Unit 5: Model-Free Reinforcement Learning
Introduction
In earlier units, we assumed that the environment is fully known and can be described as a Markov Decision Process (MDP). This means the agent has access to transition probabilities and reward functions, allowing it to plan and compute optimal behavior.
In many real-world problems, however, this information is not available. The agent does not know how the environment works and must instead learn directly from interaction. It observes states, takes actions, receives rewards, and gradually improves over time.
This setting is known as model-free reinforcement learning. Instead of relying on a model, the agent learns purely from experience.
Model-Based vs Model-Free Learning
Reinforcement learning methods can be divided into two categories.
Model-based learning assumes the agent knows the environment dynamics. It can use this knowledge to plan ahead and compute optimal strategies. This is the approach used in dynamic programming.
Model-free learning, on the other hand, does not assume any knowledge of the environment. The agent:
- does not know transition probabilities
- does not know reward functions
- learns only from interaction
Because of this, model-free methods are more flexible and widely used in practice, especially when the environment is complex or unknown.
Monte Carlo Methods
One of the simplest model-free approaches is Monte Carlo learning. These methods learn by observing complete episodes and using the actual outcomes to update value estimates.
An episode is a sequence of states, actions, and rewards that eventually ends. After the episode finishes, the agent computes the return, which is the total accumulated reward:
G = R₁ + γR₂ + γ²R₃ + ...
This return represents how good the starting state (or state-action pair) turned out to be.
Monte Carlo methods estimate value functions by averaging returns over many episodes.

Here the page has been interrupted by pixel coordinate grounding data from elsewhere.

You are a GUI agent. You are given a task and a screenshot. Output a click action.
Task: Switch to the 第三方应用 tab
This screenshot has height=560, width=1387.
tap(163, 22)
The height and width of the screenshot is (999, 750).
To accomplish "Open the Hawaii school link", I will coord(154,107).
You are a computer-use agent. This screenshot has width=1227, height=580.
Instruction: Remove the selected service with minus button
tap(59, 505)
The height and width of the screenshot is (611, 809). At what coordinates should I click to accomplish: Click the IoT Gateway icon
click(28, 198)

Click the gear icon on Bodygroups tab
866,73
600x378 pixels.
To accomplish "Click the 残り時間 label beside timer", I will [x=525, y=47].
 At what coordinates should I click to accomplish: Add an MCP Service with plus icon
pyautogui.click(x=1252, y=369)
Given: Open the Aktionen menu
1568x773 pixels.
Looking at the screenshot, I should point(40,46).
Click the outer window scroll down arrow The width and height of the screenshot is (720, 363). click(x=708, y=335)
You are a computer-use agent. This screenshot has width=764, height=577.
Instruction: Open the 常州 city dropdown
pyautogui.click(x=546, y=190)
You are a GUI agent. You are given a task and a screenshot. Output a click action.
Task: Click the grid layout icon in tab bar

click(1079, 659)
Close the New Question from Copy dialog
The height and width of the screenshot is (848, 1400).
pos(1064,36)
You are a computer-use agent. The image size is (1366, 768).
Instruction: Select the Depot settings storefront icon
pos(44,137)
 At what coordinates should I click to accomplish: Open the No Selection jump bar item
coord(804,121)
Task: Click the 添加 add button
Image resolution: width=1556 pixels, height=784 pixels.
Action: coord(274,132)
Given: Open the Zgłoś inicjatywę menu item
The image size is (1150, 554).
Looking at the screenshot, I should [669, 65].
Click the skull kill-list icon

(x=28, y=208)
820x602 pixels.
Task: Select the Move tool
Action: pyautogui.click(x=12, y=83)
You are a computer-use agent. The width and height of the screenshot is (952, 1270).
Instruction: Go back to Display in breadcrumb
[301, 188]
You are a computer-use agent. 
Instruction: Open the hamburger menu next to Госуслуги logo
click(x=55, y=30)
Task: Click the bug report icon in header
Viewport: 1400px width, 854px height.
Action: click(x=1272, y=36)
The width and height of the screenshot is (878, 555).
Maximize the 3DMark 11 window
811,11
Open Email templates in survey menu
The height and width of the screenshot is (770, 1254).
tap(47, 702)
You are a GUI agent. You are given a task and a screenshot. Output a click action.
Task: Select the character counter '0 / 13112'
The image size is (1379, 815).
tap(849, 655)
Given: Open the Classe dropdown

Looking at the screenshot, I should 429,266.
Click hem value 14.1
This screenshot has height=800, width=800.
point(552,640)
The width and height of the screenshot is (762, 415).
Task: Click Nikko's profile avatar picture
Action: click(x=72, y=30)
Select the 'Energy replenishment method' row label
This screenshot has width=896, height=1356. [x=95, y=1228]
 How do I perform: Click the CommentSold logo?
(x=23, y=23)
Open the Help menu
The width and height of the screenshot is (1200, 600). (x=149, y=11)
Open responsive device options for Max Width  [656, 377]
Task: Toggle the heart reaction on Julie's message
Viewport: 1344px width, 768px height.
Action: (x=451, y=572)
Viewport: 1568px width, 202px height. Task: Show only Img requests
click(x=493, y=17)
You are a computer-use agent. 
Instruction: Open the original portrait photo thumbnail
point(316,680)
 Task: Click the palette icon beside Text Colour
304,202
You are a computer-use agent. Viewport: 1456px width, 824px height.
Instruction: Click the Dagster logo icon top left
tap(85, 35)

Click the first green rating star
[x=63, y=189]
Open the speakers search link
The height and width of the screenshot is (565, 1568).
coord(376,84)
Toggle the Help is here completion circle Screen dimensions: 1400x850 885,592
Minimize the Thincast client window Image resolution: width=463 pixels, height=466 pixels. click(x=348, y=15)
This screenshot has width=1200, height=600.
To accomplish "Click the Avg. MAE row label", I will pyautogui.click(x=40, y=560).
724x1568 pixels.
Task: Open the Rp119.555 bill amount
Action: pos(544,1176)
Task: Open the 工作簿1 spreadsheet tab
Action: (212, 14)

Over time, these averages converge to accurate estimates.
Key idea:
Learning happens only after the final outcome is known.
Properties:
- Uses full episodes
- Does not rely on intermediate estimates (no bootstrapping)
- Conceptually simple
Limitations:
- Updates are delayed until the episode ends
- High variance in returns
- Inefficient for long or continuing tasks
Temporal Difference Learning
Temporal Difference (TD) learning improves on Monte Carlo methods by updating estimates during the episode, rather than waiting until the end.
Instead of using the full return, TD learning updates values using:
- the immediate reward
- the estimated value of the next state
This introduces bootstrapping, where estimates are updated using other estimates.
The simplest TD method, TD(0), uses the update rule:
V(s) ← V(s) + α [ R + γV(s') − V(s) ]
Here, the value of the current state is adjusted toward a better estimate that includes new information.
Key idea:
Learn immediately from each step, not just from final outcomes.
Properties:
- Learns online (step-by-step)
- More efficient than Monte Carlo
- Works for both episodic and continuing tasks
Limitations:
- Introduces bias due to bootstrapping
- Can be unstable without proper tuning
Monte Carlo vs Temporal Difference
Monte Carlo and TD learning represent two different ways of learning from experience.
Monte Carlo methods use actual returns from complete episodes. This makes them unbiased but often slow and high in variance.
Temporal Difference methods update incrementally using estimates. This makes them faster and more efficient, but introduces some bias.
In practice, TD methods are more commonly used because they allow continuous learning and scale better to complex problems.
Summary
Model-free reinforcement learning allows agents to learn without prior knowledge of the environment.
- Monte Carlo methods learn from complete episodes using actual returns
- Temporal Difference learning updates estimates step by step using bootstrapping
Both approaches rely on experience and form the foundation for more advanced algorithms such as Q-learning and Deep Reinforcement Learning.